[Start of section]
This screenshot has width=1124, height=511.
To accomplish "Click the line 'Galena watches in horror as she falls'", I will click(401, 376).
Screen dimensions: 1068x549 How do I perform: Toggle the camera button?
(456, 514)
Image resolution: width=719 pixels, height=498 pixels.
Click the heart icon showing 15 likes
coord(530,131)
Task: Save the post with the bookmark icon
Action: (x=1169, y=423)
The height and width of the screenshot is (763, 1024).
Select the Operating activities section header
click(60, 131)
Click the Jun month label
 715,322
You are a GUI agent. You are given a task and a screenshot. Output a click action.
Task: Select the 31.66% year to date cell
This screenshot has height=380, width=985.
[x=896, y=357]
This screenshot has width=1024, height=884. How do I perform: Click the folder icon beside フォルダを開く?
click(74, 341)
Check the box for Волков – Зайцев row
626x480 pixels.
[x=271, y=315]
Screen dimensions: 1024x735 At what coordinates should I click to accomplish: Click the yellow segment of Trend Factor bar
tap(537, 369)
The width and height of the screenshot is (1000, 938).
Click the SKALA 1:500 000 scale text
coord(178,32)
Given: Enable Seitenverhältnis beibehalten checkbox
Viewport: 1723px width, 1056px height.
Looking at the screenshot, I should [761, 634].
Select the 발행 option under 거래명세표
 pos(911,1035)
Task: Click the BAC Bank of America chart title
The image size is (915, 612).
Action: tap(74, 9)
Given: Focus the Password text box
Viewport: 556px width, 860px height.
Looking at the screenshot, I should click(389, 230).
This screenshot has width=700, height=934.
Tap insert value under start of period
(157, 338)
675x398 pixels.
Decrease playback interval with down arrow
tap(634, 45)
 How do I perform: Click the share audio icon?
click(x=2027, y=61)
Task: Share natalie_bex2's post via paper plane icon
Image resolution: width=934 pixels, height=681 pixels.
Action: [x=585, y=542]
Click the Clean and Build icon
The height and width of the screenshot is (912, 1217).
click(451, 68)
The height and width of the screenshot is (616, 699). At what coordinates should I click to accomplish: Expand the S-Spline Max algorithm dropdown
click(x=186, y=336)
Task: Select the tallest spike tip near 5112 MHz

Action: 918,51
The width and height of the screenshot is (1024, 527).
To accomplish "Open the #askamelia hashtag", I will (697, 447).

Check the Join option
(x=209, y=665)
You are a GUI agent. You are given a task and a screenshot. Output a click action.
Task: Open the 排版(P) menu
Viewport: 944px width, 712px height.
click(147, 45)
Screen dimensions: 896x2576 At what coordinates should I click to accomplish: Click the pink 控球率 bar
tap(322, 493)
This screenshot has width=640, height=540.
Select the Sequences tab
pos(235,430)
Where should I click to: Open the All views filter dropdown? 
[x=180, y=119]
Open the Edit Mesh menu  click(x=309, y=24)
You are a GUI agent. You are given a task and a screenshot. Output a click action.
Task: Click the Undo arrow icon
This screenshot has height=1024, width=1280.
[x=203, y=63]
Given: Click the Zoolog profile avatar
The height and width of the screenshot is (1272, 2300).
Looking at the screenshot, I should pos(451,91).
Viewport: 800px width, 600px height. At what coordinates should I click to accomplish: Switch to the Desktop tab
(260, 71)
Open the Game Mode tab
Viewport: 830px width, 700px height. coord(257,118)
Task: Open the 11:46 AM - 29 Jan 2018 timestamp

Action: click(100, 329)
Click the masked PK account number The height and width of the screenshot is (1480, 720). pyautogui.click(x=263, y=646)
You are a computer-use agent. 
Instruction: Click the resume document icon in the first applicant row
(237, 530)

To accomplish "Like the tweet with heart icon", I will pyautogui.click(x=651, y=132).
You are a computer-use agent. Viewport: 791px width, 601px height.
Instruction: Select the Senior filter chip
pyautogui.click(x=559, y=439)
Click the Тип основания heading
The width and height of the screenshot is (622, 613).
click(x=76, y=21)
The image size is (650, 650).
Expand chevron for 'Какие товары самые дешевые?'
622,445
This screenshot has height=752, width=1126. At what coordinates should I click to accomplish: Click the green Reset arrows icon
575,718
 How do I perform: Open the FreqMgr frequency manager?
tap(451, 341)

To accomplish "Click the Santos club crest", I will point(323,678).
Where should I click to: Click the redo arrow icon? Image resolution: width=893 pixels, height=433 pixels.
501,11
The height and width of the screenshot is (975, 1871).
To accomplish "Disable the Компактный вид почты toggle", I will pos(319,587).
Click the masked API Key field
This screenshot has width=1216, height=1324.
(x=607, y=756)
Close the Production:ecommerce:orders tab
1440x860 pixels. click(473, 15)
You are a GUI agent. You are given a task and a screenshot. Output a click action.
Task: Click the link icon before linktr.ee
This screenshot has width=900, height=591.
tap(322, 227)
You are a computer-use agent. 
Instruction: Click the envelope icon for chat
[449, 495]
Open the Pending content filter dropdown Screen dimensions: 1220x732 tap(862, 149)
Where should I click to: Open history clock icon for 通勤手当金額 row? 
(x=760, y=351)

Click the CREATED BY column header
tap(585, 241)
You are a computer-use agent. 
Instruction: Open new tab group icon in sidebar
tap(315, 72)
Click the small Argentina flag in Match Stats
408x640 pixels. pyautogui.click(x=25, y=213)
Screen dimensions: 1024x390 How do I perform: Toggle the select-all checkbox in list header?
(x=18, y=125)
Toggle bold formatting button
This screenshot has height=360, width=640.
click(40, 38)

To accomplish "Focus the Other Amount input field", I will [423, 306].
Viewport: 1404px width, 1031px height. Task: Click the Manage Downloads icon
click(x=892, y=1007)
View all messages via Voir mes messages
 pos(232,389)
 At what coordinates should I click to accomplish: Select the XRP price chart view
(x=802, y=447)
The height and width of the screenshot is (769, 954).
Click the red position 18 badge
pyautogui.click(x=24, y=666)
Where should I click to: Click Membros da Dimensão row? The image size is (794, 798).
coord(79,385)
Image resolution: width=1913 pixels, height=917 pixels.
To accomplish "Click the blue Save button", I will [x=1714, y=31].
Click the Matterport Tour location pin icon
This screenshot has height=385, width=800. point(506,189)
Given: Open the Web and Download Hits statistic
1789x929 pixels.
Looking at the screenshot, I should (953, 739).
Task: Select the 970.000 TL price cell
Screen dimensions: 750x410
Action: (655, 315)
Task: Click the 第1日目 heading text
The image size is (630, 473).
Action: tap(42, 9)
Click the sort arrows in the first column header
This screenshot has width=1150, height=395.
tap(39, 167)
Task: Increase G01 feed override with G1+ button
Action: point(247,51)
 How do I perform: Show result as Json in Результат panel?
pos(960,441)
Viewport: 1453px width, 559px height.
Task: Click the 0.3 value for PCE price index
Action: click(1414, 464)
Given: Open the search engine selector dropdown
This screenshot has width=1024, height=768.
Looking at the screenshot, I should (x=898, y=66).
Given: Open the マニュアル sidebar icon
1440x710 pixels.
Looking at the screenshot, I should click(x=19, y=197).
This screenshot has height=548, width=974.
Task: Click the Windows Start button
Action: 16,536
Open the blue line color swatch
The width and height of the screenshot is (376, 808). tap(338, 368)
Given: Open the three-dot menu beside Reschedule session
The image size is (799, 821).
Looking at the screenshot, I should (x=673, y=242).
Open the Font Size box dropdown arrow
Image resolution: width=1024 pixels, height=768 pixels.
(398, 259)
[End of section]
Task instructions: Across the listing above, report every line where "heading" occurs.

Task solution:
Click the Тип основания heading
Task: Click the 第1日目 heading text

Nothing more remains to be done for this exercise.